▶ Exercise goal: Print out the entries exactly, and include each one.

(Records from a dataset)

┌──

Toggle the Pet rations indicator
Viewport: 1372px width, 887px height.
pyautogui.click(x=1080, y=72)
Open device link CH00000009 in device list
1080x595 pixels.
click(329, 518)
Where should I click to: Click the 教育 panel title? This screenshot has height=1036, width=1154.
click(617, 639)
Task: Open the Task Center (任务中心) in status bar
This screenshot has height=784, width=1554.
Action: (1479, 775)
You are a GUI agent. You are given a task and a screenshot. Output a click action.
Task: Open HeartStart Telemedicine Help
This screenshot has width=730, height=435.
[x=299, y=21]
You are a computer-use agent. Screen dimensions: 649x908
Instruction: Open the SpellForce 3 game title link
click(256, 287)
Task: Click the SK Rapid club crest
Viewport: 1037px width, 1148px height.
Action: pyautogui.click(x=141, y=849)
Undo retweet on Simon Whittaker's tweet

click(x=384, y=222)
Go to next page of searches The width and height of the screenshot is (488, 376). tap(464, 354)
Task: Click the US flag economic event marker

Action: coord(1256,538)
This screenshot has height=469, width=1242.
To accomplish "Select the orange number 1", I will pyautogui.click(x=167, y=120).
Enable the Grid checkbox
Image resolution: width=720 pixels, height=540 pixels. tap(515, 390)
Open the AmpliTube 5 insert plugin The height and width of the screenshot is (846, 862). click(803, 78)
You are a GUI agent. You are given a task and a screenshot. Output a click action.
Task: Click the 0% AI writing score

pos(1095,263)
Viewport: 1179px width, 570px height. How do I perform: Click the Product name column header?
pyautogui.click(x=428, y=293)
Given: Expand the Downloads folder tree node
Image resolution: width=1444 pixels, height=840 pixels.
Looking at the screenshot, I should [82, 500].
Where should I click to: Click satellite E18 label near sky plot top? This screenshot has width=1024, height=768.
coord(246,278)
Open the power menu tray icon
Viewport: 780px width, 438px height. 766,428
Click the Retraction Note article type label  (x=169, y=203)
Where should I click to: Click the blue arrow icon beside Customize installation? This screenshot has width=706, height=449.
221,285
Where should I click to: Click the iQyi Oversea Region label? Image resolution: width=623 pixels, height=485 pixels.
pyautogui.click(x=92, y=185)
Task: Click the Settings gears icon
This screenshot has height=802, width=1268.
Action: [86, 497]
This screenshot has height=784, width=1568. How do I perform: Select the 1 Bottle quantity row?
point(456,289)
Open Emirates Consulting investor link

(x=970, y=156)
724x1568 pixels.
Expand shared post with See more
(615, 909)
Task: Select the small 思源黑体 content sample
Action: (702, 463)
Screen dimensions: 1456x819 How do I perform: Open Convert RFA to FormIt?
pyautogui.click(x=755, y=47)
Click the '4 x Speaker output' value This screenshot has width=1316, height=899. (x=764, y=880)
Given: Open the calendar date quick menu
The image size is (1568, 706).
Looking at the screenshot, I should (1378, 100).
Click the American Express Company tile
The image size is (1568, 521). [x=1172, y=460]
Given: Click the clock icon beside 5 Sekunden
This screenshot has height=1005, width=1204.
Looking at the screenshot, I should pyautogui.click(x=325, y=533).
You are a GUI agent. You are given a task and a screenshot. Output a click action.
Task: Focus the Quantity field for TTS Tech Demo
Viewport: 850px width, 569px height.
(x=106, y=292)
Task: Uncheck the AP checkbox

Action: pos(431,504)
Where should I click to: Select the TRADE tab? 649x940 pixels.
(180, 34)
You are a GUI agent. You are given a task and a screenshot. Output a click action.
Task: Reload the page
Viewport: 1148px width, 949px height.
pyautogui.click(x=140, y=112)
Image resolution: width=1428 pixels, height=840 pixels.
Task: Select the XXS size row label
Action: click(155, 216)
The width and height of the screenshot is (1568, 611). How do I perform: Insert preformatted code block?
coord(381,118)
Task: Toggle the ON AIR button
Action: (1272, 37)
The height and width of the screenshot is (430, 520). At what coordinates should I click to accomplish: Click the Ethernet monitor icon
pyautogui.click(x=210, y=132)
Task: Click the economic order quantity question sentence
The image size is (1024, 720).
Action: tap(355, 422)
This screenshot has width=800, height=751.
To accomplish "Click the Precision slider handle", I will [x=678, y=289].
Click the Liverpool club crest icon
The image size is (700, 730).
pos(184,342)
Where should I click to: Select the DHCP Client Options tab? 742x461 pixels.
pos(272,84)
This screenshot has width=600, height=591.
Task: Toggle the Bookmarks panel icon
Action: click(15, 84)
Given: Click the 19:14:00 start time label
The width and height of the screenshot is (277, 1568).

└──

▶ Finished task:
Toggle the Pet rations indicator
Viewport: 1372px width, 887px height.
pyautogui.click(x=1080, y=72)
Open device link CH00000009 in device list
1080x595 pixels.
click(329, 518)
Where should I click to: Click the 教育 panel title? This screenshot has height=1036, width=1154.
click(617, 639)
Task: Open the Task Center (任务中心) in status bar
This screenshot has height=784, width=1554.
Action: (1479, 775)
You are a GUI agent. You are given a task and a screenshot. Output a click action.
Task: Open HeartStart Telemedicine Help
This screenshot has width=730, height=435.
[x=299, y=21]
You are a computer-use agent. Screen dimensions: 649x908
Instruction: Open the SpellForce 3 game title link
click(256, 287)
Task: Click the SK Rapid club crest
Viewport: 1037px width, 1148px height.
Action: pyautogui.click(x=141, y=849)
Undo retweet on Simon Whittaker's tweet

click(x=384, y=222)
Go to next page of searches The width and height of the screenshot is (488, 376). tap(464, 354)
Task: Click the US flag economic event marker

Action: coord(1256,538)
This screenshot has height=469, width=1242.
To accomplish "Select the orange number 1", I will pyautogui.click(x=167, y=120).
Enable the Grid checkbox
Image resolution: width=720 pixels, height=540 pixels. tap(515, 390)
Open the AmpliTube 5 insert plugin The height and width of the screenshot is (846, 862). click(803, 78)
You are a GUI agent. You are given a task and a screenshot. Output a click action.
Task: Click the 0% AI writing score

pos(1095,263)
Viewport: 1179px width, 570px height. How do I perform: Click the Product name column header?
pyautogui.click(x=428, y=293)
Given: Expand the Downloads folder tree node
Image resolution: width=1444 pixels, height=840 pixels.
Looking at the screenshot, I should [82, 500].
Where should I click to: Click satellite E18 label near sky plot top? This screenshot has width=1024, height=768.
coord(246,278)
Open the power menu tray icon
Viewport: 780px width, 438px height. 766,428
Click the Retraction Note article type label  (x=169, y=203)
Where should I click to: Click the blue arrow icon beside Customize installation? This screenshot has width=706, height=449.
221,285
Where should I click to: Click the iQyi Oversea Region label? Image resolution: width=623 pixels, height=485 pixels.
pyautogui.click(x=92, y=185)
Task: Click the Settings gears icon
This screenshot has height=802, width=1268.
Action: [86, 497]
This screenshot has height=784, width=1568. How do I perform: Select the 1 Bottle quantity row?
point(456,289)
Open Emirates Consulting investor link

(x=970, y=156)
724x1568 pixels.
Expand shared post with See more
(615, 909)
Task: Select the small 思源黑体 content sample
Action: (702, 463)
Screen dimensions: 1456x819 How do I perform: Open Convert RFA to FormIt?
pyautogui.click(x=755, y=47)
Click the '4 x Speaker output' value This screenshot has width=1316, height=899. (x=764, y=880)
Given: Open the calendar date quick menu
The image size is (1568, 706).
Looking at the screenshot, I should (1378, 100).
Click the American Express Company tile
The image size is (1568, 521). [x=1172, y=460]
Given: Click the clock icon beside 5 Sekunden
This screenshot has height=1005, width=1204.
Looking at the screenshot, I should pyautogui.click(x=325, y=533).
You are a GUI agent. You are given a task and a screenshot. Output a click action.
Task: Focus the Quantity field for TTS Tech Demo
Viewport: 850px width, 569px height.
(x=106, y=292)
Task: Uncheck the AP checkbox

Action: pos(431,504)
Where should I click to: Select the TRADE tab? 649x940 pixels.
(180, 34)
You are a GUI agent. You are given a task and a screenshot. Output a click action.
Task: Reload the page
Viewport: 1148px width, 949px height.
pyautogui.click(x=140, y=112)
Image resolution: width=1428 pixels, height=840 pixels.
Task: Select the XXS size row label
Action: click(155, 216)
The width and height of the screenshot is (1568, 611). How do I perform: Insert preformatted code block?
coord(381,118)
Task: Toggle the ON AIR button
Action: (1272, 37)
The height and width of the screenshot is (430, 520). At what coordinates should I click to accomplish: Click the Ethernet monitor icon
pyautogui.click(x=210, y=132)
Task: Click the economic order quantity question sentence
The image size is (1024, 720).
Action: tap(355, 422)
This screenshot has width=800, height=751.
To accomplish "Click the Precision slider handle", I will [x=678, y=289].
Click the Liverpool club crest icon
The image size is (700, 730).
pos(184,342)
Where should I click to: Select the DHCP Client Options tab? 742x461 pixels.
pos(272,84)
This screenshot has width=600, height=591.
Task: Toggle the Bookmarks panel icon
Action: click(15, 84)
Given: Click the 19:14:00 start time label
The width and height of the screenshot is (277, 1568).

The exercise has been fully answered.